Jan Parys: Wejście Polski do Sojuszu to był krok o znaczeniu historycznym dla naszego bezpieczeństwa. Poprawił on naszą sytuację w tej dziedzinie na pokolenia. Początkowo byliśmy krajem, który był traktowany trochę gorzej, ponieważ przez kilka lat Sojusz nie posiadał planów udzielania nam pomocy w razie agresji. Ale to się po paru latach zmieniło w związku z tym, że Polska prowadziła bardzo wiarygodną politykę obronną i wykazywała się dużą rzetelnością w wypełnianiu zadań, jakie Sojusz stawiał przed swoimi członkami. Wysyłaliśmy żołnierzy na misje zagraniczne, które wspierał Sojusz. Wydawaliśmy 2 proc. PKB na obronę. Jednym słowem było widać, że Polska poważnie traktuje swoje zobowiązania wobec Paktu i stara się być nie tylko biorcą, ale również dawcą bezpieczeństwa.

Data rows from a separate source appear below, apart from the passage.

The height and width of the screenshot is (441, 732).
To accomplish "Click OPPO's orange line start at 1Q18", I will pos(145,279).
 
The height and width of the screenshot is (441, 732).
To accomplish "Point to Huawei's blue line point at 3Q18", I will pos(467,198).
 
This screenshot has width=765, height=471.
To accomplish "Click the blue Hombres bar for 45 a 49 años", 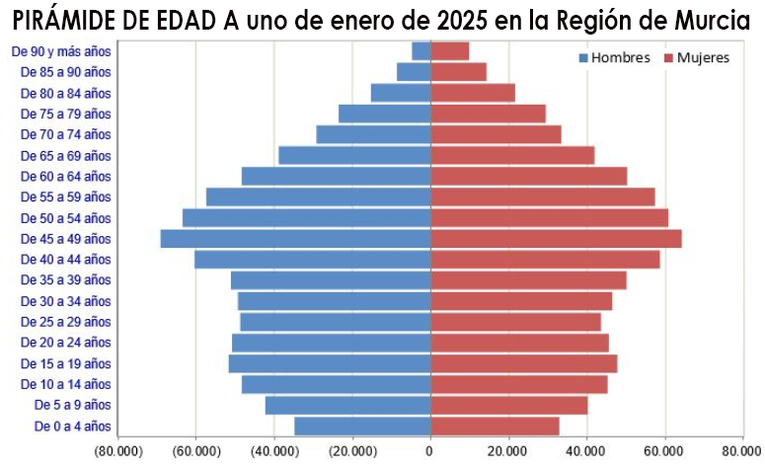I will [295, 239].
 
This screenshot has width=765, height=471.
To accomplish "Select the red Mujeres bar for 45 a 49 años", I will [556, 239].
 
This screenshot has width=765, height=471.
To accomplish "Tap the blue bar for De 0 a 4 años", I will [361, 427].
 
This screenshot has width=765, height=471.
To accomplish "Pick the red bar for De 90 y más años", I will [450, 51].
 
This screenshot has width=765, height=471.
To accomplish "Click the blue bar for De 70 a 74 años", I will [373, 134].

Sytuacja się wyraźnie poprawiła podczas szczytu NATO w Warszawie. Po pierwsze, udało się wtedy wynegocjować stacjonowanie w Polsce 4 grup batalionowych Sojuszu. A po drugie, udało się w ramach bilateralnej umowy z USA wynegocjować stacjonowanie w Polsce 5 tysięcy żołnierzy amerykańskich. Ten ostatni fakt zupełnie zmienił położenie Polski w ramach równowagi Rosji i Europy. To wtedy wszyscy zrozumieli, że jesteśmy przez główne państwo Sojuszu, czyli przez Stany Zjednoczone, traktowani poważnie. I, że jesteśmy głównym krajem, który ma bronić flanki wschodniej, co się potwierdziło w roku 2022, gdy nastąpiła rosyjska agresja na Ukrainę.


Pan był ministrem obrony pierwszego rządu Jana Olszewskiego i był Pan pierwszym cywilem na czele MON. Jak wyglądała historia starania się Polski o członkostwo w Sojuszu?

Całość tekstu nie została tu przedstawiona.